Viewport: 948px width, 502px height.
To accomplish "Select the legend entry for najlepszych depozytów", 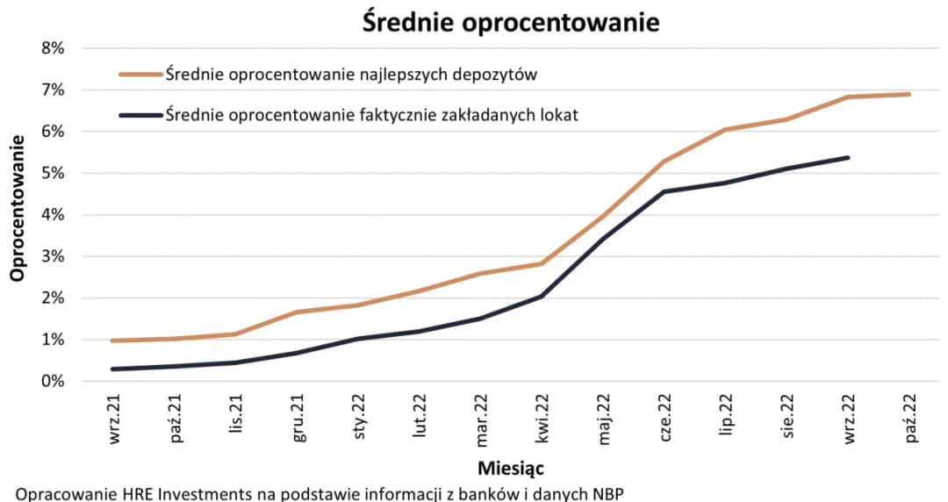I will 350,75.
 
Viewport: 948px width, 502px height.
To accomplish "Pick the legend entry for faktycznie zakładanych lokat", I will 371,115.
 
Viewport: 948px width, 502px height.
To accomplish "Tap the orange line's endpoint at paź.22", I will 908,94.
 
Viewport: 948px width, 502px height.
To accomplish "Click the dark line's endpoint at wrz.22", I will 848,157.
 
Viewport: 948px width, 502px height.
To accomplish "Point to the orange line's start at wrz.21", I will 113,341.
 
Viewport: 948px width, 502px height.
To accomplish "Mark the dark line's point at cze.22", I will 664,191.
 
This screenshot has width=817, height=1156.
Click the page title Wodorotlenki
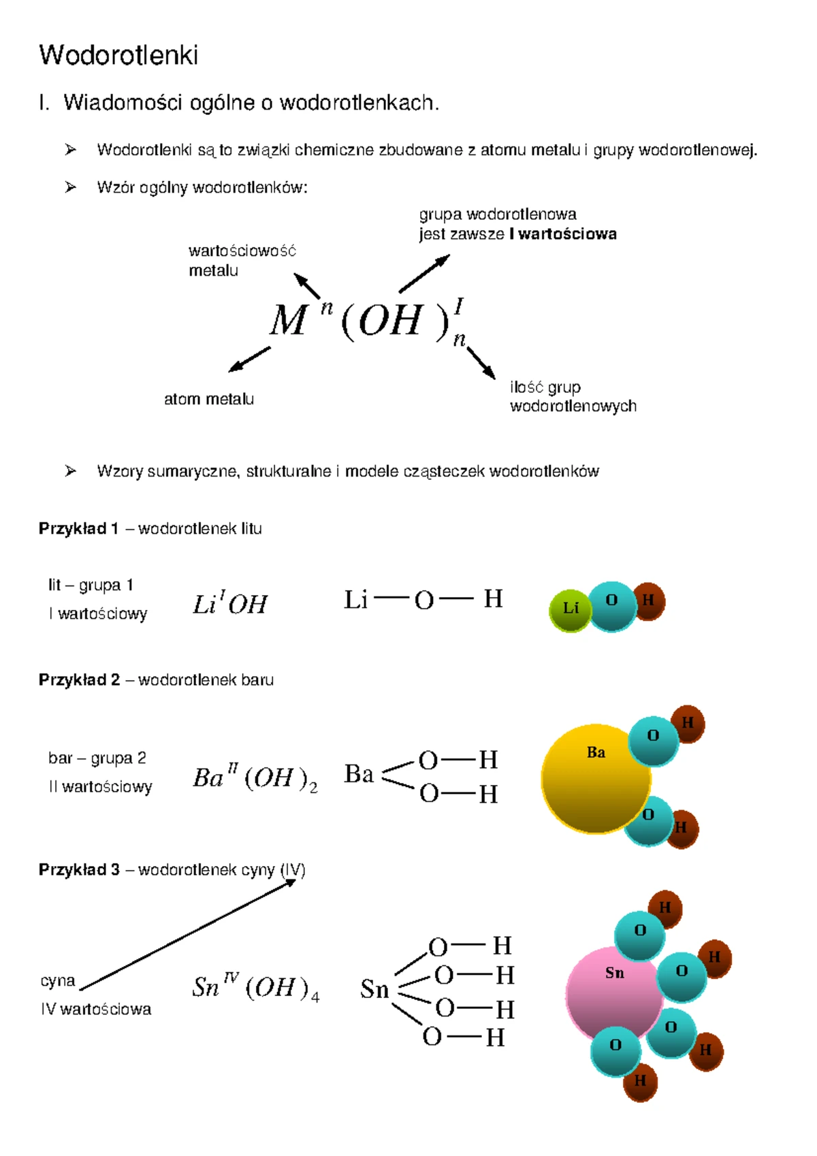118,54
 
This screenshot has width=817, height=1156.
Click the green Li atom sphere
569,611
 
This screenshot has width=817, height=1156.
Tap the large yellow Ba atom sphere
596,778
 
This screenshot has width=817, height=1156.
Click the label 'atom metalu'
209,399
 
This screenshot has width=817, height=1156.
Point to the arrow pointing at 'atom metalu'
249,359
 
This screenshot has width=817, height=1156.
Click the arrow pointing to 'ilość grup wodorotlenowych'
481,363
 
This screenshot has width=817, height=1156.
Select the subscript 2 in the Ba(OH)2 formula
313,788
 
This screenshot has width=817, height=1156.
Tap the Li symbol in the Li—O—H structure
355,600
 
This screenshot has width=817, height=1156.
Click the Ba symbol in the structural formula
359,773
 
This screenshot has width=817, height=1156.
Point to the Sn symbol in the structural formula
374,989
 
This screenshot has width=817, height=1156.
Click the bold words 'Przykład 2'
80,679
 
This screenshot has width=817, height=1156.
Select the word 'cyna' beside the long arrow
58,980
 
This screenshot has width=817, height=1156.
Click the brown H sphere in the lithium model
649,600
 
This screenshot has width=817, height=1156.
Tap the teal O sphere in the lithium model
611,607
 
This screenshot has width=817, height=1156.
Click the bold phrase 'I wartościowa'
562,234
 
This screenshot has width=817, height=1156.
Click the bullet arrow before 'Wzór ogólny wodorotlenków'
71,187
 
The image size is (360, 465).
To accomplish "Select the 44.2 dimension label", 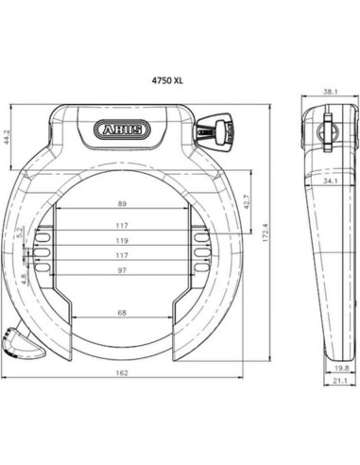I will pyautogui.click(x=9, y=140).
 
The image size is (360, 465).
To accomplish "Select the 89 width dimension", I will pyautogui.click(x=122, y=203).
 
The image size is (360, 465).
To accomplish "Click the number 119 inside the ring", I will pyautogui.click(x=122, y=242).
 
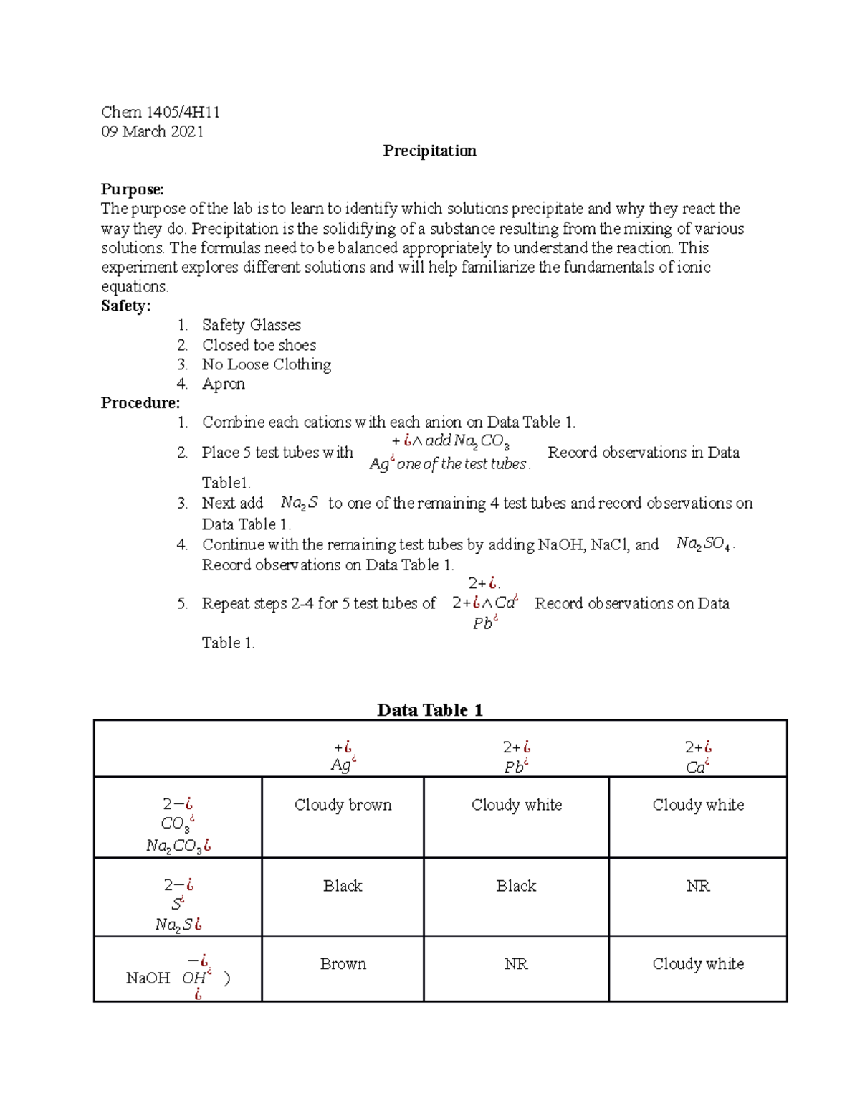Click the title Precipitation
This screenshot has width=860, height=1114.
pos(429,151)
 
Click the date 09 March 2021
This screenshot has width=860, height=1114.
pos(152,131)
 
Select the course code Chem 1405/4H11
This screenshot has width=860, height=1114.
pos(161,112)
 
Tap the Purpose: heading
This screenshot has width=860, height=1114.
pos(132,189)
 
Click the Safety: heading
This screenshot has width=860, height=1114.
pos(125,306)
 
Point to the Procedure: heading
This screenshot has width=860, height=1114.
pos(140,402)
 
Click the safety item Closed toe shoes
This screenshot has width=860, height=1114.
pos(259,345)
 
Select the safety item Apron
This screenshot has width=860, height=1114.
pos(223,384)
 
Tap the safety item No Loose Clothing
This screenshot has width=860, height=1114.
pos(266,364)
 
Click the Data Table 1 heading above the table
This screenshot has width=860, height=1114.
pos(429,710)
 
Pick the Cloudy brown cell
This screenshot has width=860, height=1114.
pos(343,805)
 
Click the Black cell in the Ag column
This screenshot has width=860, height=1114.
pos(343,886)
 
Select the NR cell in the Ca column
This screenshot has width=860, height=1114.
pos(697,886)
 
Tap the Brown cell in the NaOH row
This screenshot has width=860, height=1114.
pos(343,964)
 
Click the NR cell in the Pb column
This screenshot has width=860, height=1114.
pos(516,964)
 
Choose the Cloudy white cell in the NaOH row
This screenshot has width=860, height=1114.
pos(697,964)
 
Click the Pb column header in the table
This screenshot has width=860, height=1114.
pos(516,758)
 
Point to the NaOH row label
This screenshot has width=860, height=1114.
pos(148,978)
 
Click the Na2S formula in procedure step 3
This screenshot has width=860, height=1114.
pos(299,504)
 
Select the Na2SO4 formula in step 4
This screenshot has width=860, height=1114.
pos(704,544)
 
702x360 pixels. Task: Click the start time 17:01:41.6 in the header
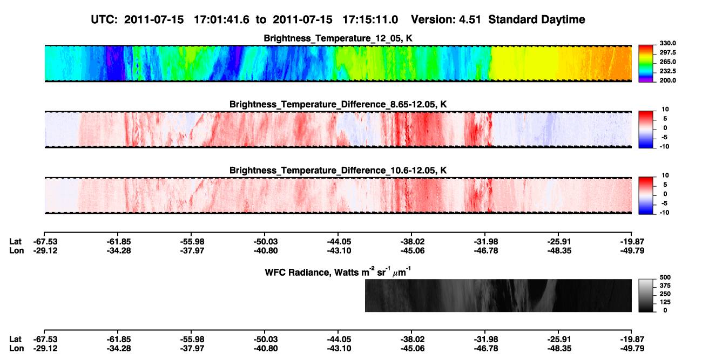(221, 20)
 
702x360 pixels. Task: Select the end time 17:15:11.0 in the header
(370, 20)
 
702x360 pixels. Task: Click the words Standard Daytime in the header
(537, 20)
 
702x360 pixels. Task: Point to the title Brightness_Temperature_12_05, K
(338, 38)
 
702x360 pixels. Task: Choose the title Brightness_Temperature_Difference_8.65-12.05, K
(338, 104)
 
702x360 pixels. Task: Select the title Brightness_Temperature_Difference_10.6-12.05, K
(338, 171)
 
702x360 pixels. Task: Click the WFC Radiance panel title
(338, 272)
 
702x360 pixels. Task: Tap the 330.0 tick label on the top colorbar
(667, 43)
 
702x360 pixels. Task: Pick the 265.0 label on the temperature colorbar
(667, 62)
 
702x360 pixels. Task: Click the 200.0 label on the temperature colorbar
(667, 80)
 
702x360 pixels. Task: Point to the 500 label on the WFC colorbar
(665, 277)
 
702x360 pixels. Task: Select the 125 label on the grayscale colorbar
(665, 302)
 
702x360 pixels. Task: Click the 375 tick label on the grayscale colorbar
(665, 286)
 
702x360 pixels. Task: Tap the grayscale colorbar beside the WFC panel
(646, 295)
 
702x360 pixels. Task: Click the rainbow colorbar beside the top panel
(646, 64)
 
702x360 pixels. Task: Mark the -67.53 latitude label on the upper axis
(45, 242)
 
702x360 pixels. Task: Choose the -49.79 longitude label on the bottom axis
(632, 349)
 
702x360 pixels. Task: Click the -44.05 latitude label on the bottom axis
(339, 339)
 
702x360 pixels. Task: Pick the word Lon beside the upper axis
(16, 250)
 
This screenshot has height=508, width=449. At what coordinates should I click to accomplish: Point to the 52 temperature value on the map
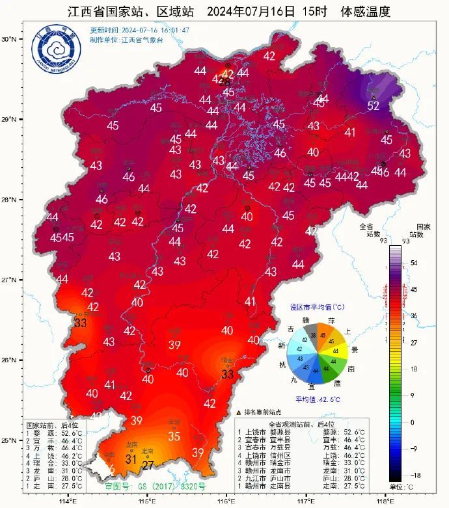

- **Goal**
Write out the entries again word for word, from the line containing "702x360 pixels. Task: Point to the title" through the end of the entries, with both ends included. Leave the pictures out.

- **Task result**
702x360 pixels. Task: Point to the title Brightness_Temperature_12_05, K
(338, 38)
 
702x360 pixels. Task: Choose the title Brightness_Temperature_Difference_8.65-12.05, K
(338, 104)
 
702x360 pixels. Task: Select the title Brightness_Temperature_Difference_10.6-12.05, K
(338, 171)
 
702x360 pixels. Task: Click the WFC Radiance panel title
(338, 272)
 
702x360 pixels. Task: Tap the 330.0 tick label on the top colorbar
(667, 43)
 
702x360 pixels. Task: Pick the 265.0 label on the temperature colorbar
(667, 62)
 
702x360 pixels. Task: Click the 200.0 label on the temperature colorbar
(667, 80)
 
702x360 pixels. Task: Point to the 500 label on the WFC colorbar
(665, 277)
 
702x360 pixels. Task: Select the 125 label on the grayscale colorbar
(665, 302)
 
702x360 pixels. Task: Click the 375 tick label on the grayscale colorbar
(665, 286)
 
702x360 pixels. Task: Tap the grayscale colorbar beside the WFC panel
(646, 295)
 
702x360 pixels. Task: Click the rainbow colorbar beside the top panel
(646, 64)
 
702x360 pixels. Task: Mark the -67.53 latitude label on the upper axis
(45, 242)
 
702x360 pixels. Task: Choose the -49.79 longitude label on the bottom axis
(632, 349)
 
702x360 pixels. Task: Click the -44.05 latitude label on the bottom axis
(339, 339)
 
702x360 pixels. Task: Pick the word Lon beside the upper axis
(16, 250)
 
This screenshot has height=508, width=449. At what coordinates should I click to accomplish: Point to the 52 temperature value on the map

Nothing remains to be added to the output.